Draft modeling for Complex Unsupervised Statistical Machine Translation for Saint Lucian Creole/ Kwéyòl:
Using back translation to augment or to create pseudo-parallel data from Source language to target language, and then back from the target language to the source language. The source language would be our main lexifier languages, and would, therefore, be more dominant/strong than the other lexifiers being used. For now, I will list dominant first, and will also be looking for language clusters (like French, Guadeloupean Creole French, Haitian Creole, and English).

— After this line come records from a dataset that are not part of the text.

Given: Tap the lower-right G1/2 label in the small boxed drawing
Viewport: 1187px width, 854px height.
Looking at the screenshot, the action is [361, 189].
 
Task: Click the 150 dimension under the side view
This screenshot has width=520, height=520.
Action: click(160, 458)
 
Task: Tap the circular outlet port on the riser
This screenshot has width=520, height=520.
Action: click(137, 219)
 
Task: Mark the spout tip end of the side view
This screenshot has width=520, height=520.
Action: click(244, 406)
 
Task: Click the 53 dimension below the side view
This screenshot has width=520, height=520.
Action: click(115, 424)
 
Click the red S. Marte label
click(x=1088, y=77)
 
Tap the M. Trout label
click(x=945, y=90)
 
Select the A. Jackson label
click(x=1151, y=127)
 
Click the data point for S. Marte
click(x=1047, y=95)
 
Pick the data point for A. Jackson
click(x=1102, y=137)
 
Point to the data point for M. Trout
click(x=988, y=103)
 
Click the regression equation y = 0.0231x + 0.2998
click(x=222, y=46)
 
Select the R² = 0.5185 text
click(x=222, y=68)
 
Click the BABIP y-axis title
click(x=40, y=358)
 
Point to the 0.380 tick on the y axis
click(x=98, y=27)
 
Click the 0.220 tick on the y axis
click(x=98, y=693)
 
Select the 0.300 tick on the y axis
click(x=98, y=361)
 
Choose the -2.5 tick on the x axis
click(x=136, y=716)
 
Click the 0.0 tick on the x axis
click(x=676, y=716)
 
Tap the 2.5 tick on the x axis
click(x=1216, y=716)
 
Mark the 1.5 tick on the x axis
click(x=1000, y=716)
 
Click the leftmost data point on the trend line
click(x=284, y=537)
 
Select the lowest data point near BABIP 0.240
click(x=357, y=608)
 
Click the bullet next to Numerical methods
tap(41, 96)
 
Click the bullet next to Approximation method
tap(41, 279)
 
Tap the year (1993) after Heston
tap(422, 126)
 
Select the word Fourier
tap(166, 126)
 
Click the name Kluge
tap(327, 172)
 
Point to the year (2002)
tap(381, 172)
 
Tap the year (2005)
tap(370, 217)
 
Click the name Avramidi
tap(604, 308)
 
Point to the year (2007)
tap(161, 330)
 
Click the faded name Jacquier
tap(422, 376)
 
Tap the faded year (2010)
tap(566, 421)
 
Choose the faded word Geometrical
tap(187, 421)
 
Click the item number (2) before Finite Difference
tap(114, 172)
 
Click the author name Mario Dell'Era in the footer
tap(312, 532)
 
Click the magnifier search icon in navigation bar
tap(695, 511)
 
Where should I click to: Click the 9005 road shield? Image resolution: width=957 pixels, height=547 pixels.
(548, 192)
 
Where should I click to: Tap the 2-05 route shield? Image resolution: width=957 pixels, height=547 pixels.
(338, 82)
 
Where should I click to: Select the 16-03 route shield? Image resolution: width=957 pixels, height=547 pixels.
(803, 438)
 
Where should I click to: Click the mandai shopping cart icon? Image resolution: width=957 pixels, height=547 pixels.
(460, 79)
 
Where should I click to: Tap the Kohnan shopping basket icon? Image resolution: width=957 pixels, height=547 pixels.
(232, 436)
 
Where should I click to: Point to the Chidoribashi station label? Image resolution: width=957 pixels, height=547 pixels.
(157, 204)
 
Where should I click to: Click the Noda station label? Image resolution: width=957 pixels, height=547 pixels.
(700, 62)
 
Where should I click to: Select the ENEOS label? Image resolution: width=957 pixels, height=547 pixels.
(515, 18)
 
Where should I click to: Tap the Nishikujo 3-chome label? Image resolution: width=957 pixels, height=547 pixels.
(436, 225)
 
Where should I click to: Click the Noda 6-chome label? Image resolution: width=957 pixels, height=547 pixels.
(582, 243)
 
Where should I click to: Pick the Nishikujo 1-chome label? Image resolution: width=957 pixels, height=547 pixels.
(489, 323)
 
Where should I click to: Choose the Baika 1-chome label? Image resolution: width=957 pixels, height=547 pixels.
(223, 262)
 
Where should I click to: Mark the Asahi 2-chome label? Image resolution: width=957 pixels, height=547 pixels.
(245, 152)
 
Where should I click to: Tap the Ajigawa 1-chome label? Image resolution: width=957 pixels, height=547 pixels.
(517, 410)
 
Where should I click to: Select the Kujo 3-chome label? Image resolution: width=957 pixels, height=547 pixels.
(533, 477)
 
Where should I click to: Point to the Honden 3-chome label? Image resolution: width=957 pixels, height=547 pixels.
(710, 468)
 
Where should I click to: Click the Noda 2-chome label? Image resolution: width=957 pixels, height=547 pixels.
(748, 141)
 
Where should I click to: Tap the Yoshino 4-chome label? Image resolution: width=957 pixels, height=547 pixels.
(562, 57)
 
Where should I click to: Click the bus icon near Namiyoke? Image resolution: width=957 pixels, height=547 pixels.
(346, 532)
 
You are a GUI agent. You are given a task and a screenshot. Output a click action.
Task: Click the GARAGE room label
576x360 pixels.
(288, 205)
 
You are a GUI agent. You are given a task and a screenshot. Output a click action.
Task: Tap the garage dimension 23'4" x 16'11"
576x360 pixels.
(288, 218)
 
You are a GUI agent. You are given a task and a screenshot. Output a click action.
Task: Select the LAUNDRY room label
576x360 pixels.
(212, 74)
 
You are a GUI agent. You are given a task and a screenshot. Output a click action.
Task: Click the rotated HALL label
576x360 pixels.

Dominant/stronger lexifier/source language clusters:
- French: fr → acf acf →fr
- Guadeloupean Creole French: gcf → acf acf →gcf
- Haitian, Haitian Creole: hat → acf acf →
- English: en → acf acf → en en → acf acf → en
Non-dominant/Weaker clusters lexifier/source language clusters:
- Spanish: sp → acf acf → sp
- Portuguese: pt → acf acf → pt
- Amerindian:
- Arawak language (Lokono) arw → acf acf → arw
- Carib language (Kali’na): car → acf acf → car
- Indian-
- Hindi: hi → acf acf → hi
- Tamil: ta → acf acf → ta
- African-
- Yoruba: yor → acf acf → yor
- Fulani: ful → acf acf → ful
- Bantu: bnt → acf acf → bnt
- Igbo: ibo → acf acf →ibo
- Kikongo: kon → acf acf → kon
- Mende: men → acf acf → men
Once a phrase machine translation model is trained in both directions (back and forth), do back translation to augment or to create pseudo-parallel data from those languages (using the phrase-based model that was just built) in an attempt to create iterative refinement on the validation set.